┌──

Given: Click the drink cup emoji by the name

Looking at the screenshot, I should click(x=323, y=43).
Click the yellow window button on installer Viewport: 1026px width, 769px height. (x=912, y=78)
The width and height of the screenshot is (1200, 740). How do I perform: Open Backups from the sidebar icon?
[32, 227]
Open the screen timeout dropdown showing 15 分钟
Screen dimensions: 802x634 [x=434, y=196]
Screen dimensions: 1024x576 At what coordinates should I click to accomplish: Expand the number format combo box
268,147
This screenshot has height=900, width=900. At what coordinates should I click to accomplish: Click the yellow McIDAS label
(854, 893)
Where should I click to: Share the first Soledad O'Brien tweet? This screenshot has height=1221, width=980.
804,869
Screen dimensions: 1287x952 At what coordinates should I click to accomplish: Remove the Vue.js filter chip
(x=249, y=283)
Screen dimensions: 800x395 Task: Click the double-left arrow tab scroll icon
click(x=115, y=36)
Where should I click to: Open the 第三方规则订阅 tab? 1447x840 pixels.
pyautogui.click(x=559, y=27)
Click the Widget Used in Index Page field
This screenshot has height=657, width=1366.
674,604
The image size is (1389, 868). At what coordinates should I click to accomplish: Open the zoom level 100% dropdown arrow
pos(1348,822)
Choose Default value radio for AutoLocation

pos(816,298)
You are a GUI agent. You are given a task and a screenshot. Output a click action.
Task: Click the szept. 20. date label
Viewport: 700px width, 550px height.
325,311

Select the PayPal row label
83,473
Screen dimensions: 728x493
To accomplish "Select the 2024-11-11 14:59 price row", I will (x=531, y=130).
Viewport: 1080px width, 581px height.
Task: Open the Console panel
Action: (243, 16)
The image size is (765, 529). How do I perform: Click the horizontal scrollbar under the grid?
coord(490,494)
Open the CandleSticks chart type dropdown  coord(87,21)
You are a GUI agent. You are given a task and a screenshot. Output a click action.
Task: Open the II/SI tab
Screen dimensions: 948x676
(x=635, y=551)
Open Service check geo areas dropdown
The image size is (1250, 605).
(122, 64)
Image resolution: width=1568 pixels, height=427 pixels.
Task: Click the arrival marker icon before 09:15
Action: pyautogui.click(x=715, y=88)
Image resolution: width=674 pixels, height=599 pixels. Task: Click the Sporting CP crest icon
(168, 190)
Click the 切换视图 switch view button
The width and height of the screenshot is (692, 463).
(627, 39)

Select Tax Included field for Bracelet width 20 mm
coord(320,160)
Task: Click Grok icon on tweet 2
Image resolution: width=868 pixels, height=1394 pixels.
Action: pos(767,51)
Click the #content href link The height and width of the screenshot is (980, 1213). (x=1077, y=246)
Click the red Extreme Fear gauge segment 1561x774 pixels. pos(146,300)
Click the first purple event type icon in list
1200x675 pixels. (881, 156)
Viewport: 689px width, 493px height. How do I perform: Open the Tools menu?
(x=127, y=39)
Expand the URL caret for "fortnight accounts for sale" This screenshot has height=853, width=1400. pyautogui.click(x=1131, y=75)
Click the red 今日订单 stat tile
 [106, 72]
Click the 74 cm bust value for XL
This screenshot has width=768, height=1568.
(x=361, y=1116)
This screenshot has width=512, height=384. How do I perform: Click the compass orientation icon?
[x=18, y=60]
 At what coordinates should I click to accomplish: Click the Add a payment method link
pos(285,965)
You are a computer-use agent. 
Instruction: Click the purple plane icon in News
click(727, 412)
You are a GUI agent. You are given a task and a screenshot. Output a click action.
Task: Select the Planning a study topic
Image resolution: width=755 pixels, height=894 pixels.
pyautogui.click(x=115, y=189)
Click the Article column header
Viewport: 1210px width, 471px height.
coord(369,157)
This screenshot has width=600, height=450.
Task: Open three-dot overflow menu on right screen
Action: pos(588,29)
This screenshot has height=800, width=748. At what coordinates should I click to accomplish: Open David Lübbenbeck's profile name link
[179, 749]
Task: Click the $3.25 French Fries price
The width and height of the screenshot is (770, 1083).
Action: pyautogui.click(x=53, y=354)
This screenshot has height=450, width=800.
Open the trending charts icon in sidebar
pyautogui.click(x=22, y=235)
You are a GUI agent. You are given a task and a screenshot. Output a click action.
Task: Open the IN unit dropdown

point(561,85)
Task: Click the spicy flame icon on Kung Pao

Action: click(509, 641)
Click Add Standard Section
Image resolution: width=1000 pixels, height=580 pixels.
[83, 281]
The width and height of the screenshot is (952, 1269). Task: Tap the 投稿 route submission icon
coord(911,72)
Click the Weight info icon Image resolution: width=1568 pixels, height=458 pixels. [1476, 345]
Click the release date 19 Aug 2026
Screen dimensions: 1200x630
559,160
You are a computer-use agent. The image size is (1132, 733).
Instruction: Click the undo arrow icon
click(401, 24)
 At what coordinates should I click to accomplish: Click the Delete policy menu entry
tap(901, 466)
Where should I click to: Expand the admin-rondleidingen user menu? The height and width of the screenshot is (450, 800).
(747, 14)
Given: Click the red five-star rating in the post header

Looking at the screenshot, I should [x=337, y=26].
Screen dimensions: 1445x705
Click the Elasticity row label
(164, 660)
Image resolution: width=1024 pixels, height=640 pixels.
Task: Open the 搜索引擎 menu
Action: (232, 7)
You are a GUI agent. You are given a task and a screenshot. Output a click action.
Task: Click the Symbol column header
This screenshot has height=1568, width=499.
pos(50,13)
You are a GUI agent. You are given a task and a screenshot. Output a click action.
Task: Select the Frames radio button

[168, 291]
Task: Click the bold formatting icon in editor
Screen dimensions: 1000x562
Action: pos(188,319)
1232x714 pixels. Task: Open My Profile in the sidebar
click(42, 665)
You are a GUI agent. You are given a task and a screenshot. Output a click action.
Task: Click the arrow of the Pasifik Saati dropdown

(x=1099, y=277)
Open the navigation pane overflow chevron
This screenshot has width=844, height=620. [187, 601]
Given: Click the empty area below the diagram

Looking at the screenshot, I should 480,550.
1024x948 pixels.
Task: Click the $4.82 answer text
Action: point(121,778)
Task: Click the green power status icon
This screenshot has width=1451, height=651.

└──

- TASK ITEM -
What is needed is a word-for-word copy of the material above.

- EXERCISE OUTPUT -
Given: Click the drink cup emoji by the name

Looking at the screenshot, I should click(x=323, y=43).
Click the yellow window button on installer Viewport: 1026px width, 769px height. (x=912, y=78)
The width and height of the screenshot is (1200, 740). How do I perform: Open Backups from the sidebar icon?
[32, 227]
Open the screen timeout dropdown showing 15 分钟
Screen dimensions: 802x634 [x=434, y=196]
Screen dimensions: 1024x576 At what coordinates should I click to accomplish: Expand the number format combo box
268,147
This screenshot has height=900, width=900. At what coordinates should I click to accomplish: Click the yellow McIDAS label
(854, 893)
Where should I click to: Share the first Soledad O'Brien tweet? This screenshot has height=1221, width=980.
804,869
Screen dimensions: 1287x952 At what coordinates should I click to accomplish: Remove the Vue.js filter chip
(x=249, y=283)
Screen dimensions: 800x395 Task: Click the double-left arrow tab scroll icon
click(x=115, y=36)
Where should I click to: Open the 第三方规则订阅 tab? 1447x840 pixels.
pyautogui.click(x=559, y=27)
Click the Widget Used in Index Page field
This screenshot has height=657, width=1366.
674,604
The image size is (1389, 868). At what coordinates should I click to accomplish: Open the zoom level 100% dropdown arrow
pos(1348,822)
Choose Default value radio for AutoLocation

pos(816,298)
You are a GUI agent. You are given a task and a screenshot. Output a click action.
Task: Click the szept. 20. date label
Viewport: 700px width, 550px height.
325,311

Select the PayPal row label
83,473
Screen dimensions: 728x493
To accomplish "Select the 2024-11-11 14:59 price row", I will (x=531, y=130).
Viewport: 1080px width, 581px height.
Task: Open the Console panel
Action: (243, 16)
The image size is (765, 529). How do I perform: Click the horizontal scrollbar under the grid?
coord(490,494)
Open the CandleSticks chart type dropdown  coord(87,21)
You are a GUI agent. You are given a task and a screenshot. Output a click action.
Task: Open the II/SI tab
Screen dimensions: 948x676
(x=635, y=551)
Open Service check geo areas dropdown
The image size is (1250, 605).
(122, 64)
Image resolution: width=1568 pixels, height=427 pixels.
Task: Click the arrival marker icon before 09:15
Action: pyautogui.click(x=715, y=88)
Image resolution: width=674 pixels, height=599 pixels. Task: Click the Sporting CP crest icon
(168, 190)
Click the 切换视图 switch view button
The width and height of the screenshot is (692, 463).
(627, 39)

Select Tax Included field for Bracelet width 20 mm
coord(320,160)
Task: Click Grok icon on tweet 2
Image resolution: width=868 pixels, height=1394 pixels.
Action: pos(767,51)
Click the #content href link The height and width of the screenshot is (980, 1213). (x=1077, y=246)
Click the red Extreme Fear gauge segment 1561x774 pixels. pos(146,300)
Click the first purple event type icon in list
1200x675 pixels. (881, 156)
Viewport: 689px width, 493px height. How do I perform: Open the Tools menu?
(x=127, y=39)
Expand the URL caret for "fortnight accounts for sale" This screenshot has height=853, width=1400. pyautogui.click(x=1131, y=75)
Click the red 今日订单 stat tile
 [106, 72]
Click the 74 cm bust value for XL
This screenshot has width=768, height=1568.
(x=361, y=1116)
This screenshot has width=512, height=384. How do I perform: Click the compass orientation icon?
[x=18, y=60]
 At what coordinates should I click to accomplish: Click the Add a payment method link
pos(285,965)
You are a computer-use agent. 
Instruction: Click the purple plane icon in News
click(727, 412)
You are a GUI agent. You are given a task and a screenshot. Output a click action.
Task: Select the Planning a study topic
Image resolution: width=755 pixels, height=894 pixels.
pyautogui.click(x=115, y=189)
Click the Article column header
Viewport: 1210px width, 471px height.
coord(369,157)
This screenshot has width=600, height=450.
Task: Open three-dot overflow menu on right screen
Action: pos(588,29)
This screenshot has height=800, width=748. At what coordinates should I click to accomplish: Open David Lübbenbeck's profile name link
[179, 749]
Task: Click the $3.25 French Fries price
The width and height of the screenshot is (770, 1083).
Action: pyautogui.click(x=53, y=354)
This screenshot has height=450, width=800.
Open the trending charts icon in sidebar
pyautogui.click(x=22, y=235)
You are a GUI agent. You are given a task and a screenshot. Output a click action.
Task: Open the IN unit dropdown

point(561,85)
Task: Click the spicy flame icon on Kung Pao

Action: click(509, 641)
Click Add Standard Section
Image resolution: width=1000 pixels, height=580 pixels.
[83, 281]
The width and height of the screenshot is (952, 1269). Task: Tap the 投稿 route submission icon
coord(911,72)
Click the Weight info icon Image resolution: width=1568 pixels, height=458 pixels. [1476, 345]
Click the release date 19 Aug 2026
Screen dimensions: 1200x630
559,160
You are a computer-use agent. The image size is (1132, 733).
Instruction: Click the undo arrow icon
click(401, 24)
 At what coordinates should I click to accomplish: Click the Delete policy menu entry
tap(901, 466)
Where should I click to: Expand the admin-rondleidingen user menu? The height and width of the screenshot is (450, 800).
(747, 14)
Given: Click the red five-star rating in the post header

Looking at the screenshot, I should [x=337, y=26].
Screen dimensions: 1445x705
Click the Elasticity row label
(164, 660)
Image resolution: width=1024 pixels, height=640 pixels.
Task: Open the 搜索引擎 menu
Action: (232, 7)
You are a GUI agent. You are given a task and a screenshot. Output a click action.
Task: Click the Symbol column header
This screenshot has height=1568, width=499.
pos(50,13)
You are a GUI agent. You are given a task and a screenshot. Output a click action.
Task: Select the Frames radio button

[168, 291]
Task: Click the bold formatting icon in editor
Screen dimensions: 1000x562
Action: pos(188,319)
1232x714 pixels. Task: Open My Profile in the sidebar
click(42, 665)
You are a GUI agent. You are given a task and a screenshot. Output a click action.
Task: Click the arrow of the Pasifik Saati dropdown

(x=1099, y=277)
Open the navigation pane overflow chevron
This screenshot has width=844, height=620. [187, 601]
Given: Click the empty area below the diagram

Looking at the screenshot, I should 480,550.
1024x948 pixels.
Task: Click the $4.82 answer text
Action: point(121,778)
Task: Click the green power status icon
This screenshot has width=1451, height=651.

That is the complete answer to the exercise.